Teks Sumber »
![]() |
| edisi ngekor Mbak Yehan hihi |
Kalau
dibaca memang melelahkan sih, tapi Alhamdulillah cukup menikmati pekerjaan
tersebut. Banyak pengalaman yang didapat selama bekerja, dari yang awalnya
belum pernah jadi trainer outbond, sekarang jadi pernah, dari yang belum
pernah jadi guide profesional, yaa Alhamdulillah sekarang jadi tahu rasanya
(meski belum profesional hehe). Orang bilang kerjaan saya jalan-jalan doang,
lebih dari itu, mengkaji wisata, budaya, kearifan lokal, asiklah pokoknya,
berusaha jadi warga Indonesia yang budiman, halah. Haish malah kemana-mana,
baiklah lanjut ke bahasan awal, hadeh sampai mana tadi? Hmm. Oy pukul 08.00 WIB
saya ikut Mbak Yehan ke kantornya (lagi), hihi maapin saya ya Mbak, masih
ngekor terus. Ada Aeny, sahabat yang belum saya kunjungi, kemarin belum sempat
ngobrol karena dia ada tamu. Agenda hari ini ke tempat Aeny lalu menginap di
Ponpes Mbak Yuni. Hah sayangnya Aeny baru pulang kerja pukul 5 sore. Sepanjang
hari gak terlalu ada aktifitas, saya juga gak mood kemana-mana sampai adzan
dhuhur berkumandang.

Catatan dari sebuah kumpulan data:
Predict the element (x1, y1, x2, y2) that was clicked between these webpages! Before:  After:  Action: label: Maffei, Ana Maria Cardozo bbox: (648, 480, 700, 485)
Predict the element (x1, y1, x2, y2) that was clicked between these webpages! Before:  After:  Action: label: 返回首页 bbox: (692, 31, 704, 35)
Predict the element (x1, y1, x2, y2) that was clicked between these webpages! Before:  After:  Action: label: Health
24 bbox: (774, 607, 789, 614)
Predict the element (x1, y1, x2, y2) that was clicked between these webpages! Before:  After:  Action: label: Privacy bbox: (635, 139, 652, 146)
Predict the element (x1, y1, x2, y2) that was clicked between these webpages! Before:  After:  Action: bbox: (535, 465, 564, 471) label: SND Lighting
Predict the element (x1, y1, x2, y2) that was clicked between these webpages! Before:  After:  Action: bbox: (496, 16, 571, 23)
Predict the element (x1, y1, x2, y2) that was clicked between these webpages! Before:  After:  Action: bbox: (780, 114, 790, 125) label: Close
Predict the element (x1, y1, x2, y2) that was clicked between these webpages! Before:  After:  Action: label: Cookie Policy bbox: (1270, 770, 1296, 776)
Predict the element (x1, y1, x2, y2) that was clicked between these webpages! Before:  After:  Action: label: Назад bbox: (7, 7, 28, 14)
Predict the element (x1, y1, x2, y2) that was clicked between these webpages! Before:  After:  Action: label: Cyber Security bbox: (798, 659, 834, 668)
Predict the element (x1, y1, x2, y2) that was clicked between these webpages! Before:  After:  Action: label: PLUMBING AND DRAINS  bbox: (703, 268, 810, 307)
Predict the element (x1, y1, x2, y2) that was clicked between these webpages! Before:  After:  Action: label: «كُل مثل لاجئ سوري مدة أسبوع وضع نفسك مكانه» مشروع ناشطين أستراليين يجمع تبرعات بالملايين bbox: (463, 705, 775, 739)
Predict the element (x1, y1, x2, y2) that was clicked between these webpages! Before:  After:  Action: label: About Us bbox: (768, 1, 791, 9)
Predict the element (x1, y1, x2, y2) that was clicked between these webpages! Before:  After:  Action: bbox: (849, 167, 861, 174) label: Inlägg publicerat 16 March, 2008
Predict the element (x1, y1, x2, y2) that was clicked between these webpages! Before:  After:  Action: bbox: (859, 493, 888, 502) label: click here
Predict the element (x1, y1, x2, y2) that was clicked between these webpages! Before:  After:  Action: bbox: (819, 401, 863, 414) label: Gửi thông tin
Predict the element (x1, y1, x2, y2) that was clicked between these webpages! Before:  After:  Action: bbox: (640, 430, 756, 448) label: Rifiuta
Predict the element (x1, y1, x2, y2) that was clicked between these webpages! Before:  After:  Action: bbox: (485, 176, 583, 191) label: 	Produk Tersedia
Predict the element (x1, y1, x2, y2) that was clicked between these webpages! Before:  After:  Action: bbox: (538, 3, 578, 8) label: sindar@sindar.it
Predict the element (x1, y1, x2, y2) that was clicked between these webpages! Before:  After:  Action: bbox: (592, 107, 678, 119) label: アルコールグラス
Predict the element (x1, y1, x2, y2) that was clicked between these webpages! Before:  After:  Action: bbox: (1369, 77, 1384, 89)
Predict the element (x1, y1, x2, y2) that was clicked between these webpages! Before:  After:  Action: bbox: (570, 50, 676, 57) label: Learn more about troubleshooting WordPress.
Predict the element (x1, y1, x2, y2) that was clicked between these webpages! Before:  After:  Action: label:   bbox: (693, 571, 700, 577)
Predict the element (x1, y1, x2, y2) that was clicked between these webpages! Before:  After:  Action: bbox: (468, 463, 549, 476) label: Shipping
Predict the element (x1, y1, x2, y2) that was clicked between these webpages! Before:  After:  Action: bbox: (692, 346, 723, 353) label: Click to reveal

Daftar Tugas »
A. Menurut teks sumber, mengapa penulis kemarin belum sempat mengobrol dengan Aeny?
B. Duplikasikan seluruh baris pada catatan, mulai dari baris yang memuat "(768, 1, 791, 9)" sampai dengan baris yang memuat "16 March, 2008".

Hasil Diharapkan »
A. Penulis kemarin belum sempat mengobrol dengan Aeny karena Aeny sedang ada tamu.

B.
Predict the element (x1, y1, x2, y2) that was clicked between these webpages! Before:  After:  Action: label: About Us bbox: (768, 1, 791, 9)
Predict the element (x1, y1, x2, y2) that was clicked between these webpages! Before:  After:  Action: bbox: (849, 167, 861, 174) label: Inlägg publicerat 16 March, 2008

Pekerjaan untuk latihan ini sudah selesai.